Thursday, May 5, 2022

Judging a book

I'm reading The Sleepwalker by Helen McCloy. McCloy, like a number of mystery writers who interest me (Stout, Christie, Dannay and Lee, etc.) started in the Golden Age and continued into the next era, sometimes called the Silver Age of Detective Fiction. Her signature character is Dr. Basil Willing, a psychiatrist sleuth and maybe the first fictional detective to model what we now call behavioral profiling.

Willing isn't in this book, a mystery thriller that came out in 1974. But the heroine, manager of a charity antique shop, is an interesting protagonist. She works with―in the words of the jacket copy―"Rebecca, who had the gentle self-effacing manner of a Nazi storm trooper." Really the Godwining is uncalled for, since in the book she's just an abrasive waif who's seen a lot of movies from the forties.

This copy is from the library's stacks and it's been through the wars. There are all sorts of pen and pencil doodles and scribbles on the pages. But hey, the text is still legible, so it works.

2 comments:

susan said...

I've never read any Helen McCloy books but I see from Wikipedia she had a pretty long and successful career. It looks as though Through a Glass Darkly may be one of the better Dr. Willing stories that, with a little luck, I might be able to find. Of course, some of the others sound interesting enough that I'd be happy to come across any one of them

I agree the references to Nazis as well as Hitler have been very overworked since wwii, and even more so recently in consideration of a certain Russian leader - never mind where the real Nazis can be found.
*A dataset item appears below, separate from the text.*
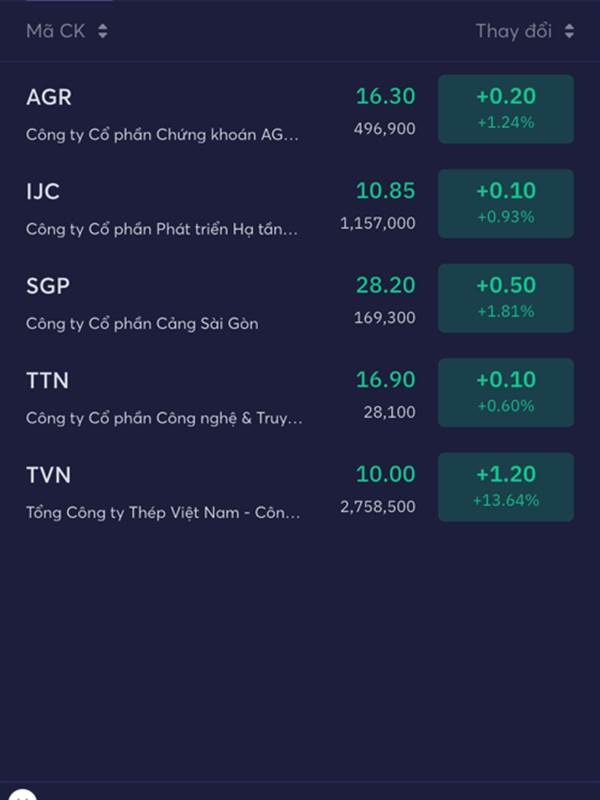
Task: Tap Tổng Công ty Thép Việt Nam name
Action: pyautogui.click(x=163, y=513)
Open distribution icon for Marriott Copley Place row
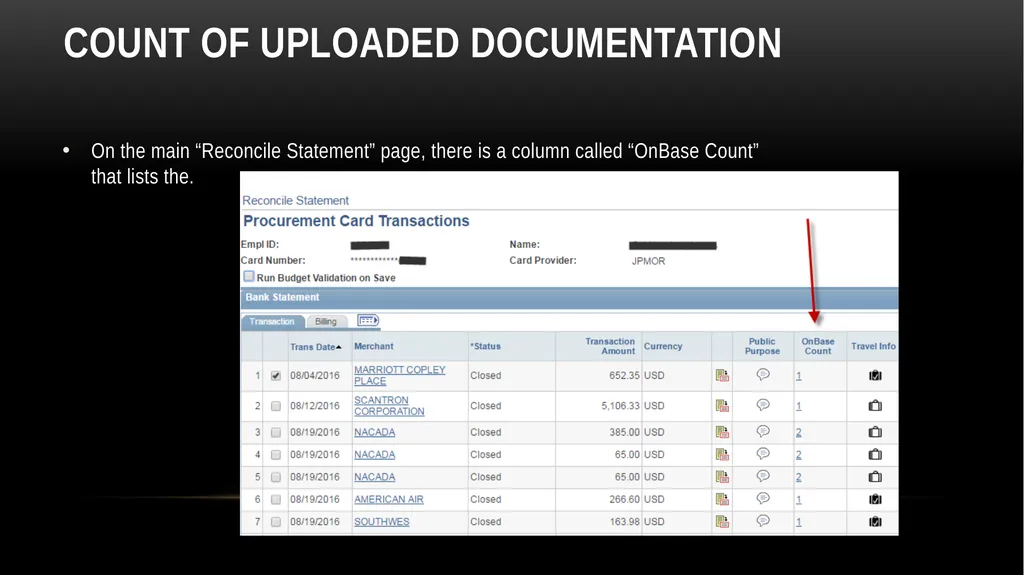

One of my favorite Golden Age authors was Dorothy L. Sayers. Her characters, Lord Peter Wimsey and the woman who he eventually married, Harriet Vane, appear similar in some ways to Dr. Willing and his wife. I have to say, though, that my second real favorite in the Wimsey novels was Bunter, Lord Peter's valet and assistant. I didn't enjoy the stories nearly so much when he kind of faded away.

Speaking of notes, underlines, and scribbles in books that have seen some use, one of the oddest I've noticed was in an old paperback edition of Stout's Too Many Cooks. Somebody had taken it upon themself to ink out every reference to black people that could be found offensive - sometimes many paragraphs were damaged, never mind the ink had often soaked through to the page beneath. It was a good thing we also had a copy of the book in an anthology.

Ben said...

Huh. I did a little digging to see if Through a Glass Darkly was one that I had read. Pretty sure it's not. So you might wind up beating me to that one. The little of the description I allowed myself to read does make it sound interesting.

The actual Hitler seems to have gotten us addicted to having a Hitler. When he killed himself and his country was defeated America remembered that it didn't like Stalin, and honestly he deserved the hostility. Since he died it's been a merry-go-round, and very often you can't tell how much of what they say is true.

I've enjoyed the Wimsey I've read. Great name, among other things. I remember reading a quote by Dorothy L. Sayers saying basically that she had created a wealthy member of the landed gentry as her detective as a means of escapism because she herself was dirt poor. She said it better, but I commend her for her self-awareness either way. It's too bad Bunter was phased out. Wonder what was behind that.

That sounds like a truly bizarre case of book vandalism. What I remember about Too Many Cooks is that Wolfe is willing and able to talk to the cooks as equals, something they don't expect from any white man. The book deliberately explores racial tensions. Smudging out the racism would be like taking out Willie Wonka and the Chocolate Factory and inking out all the candy and punishment.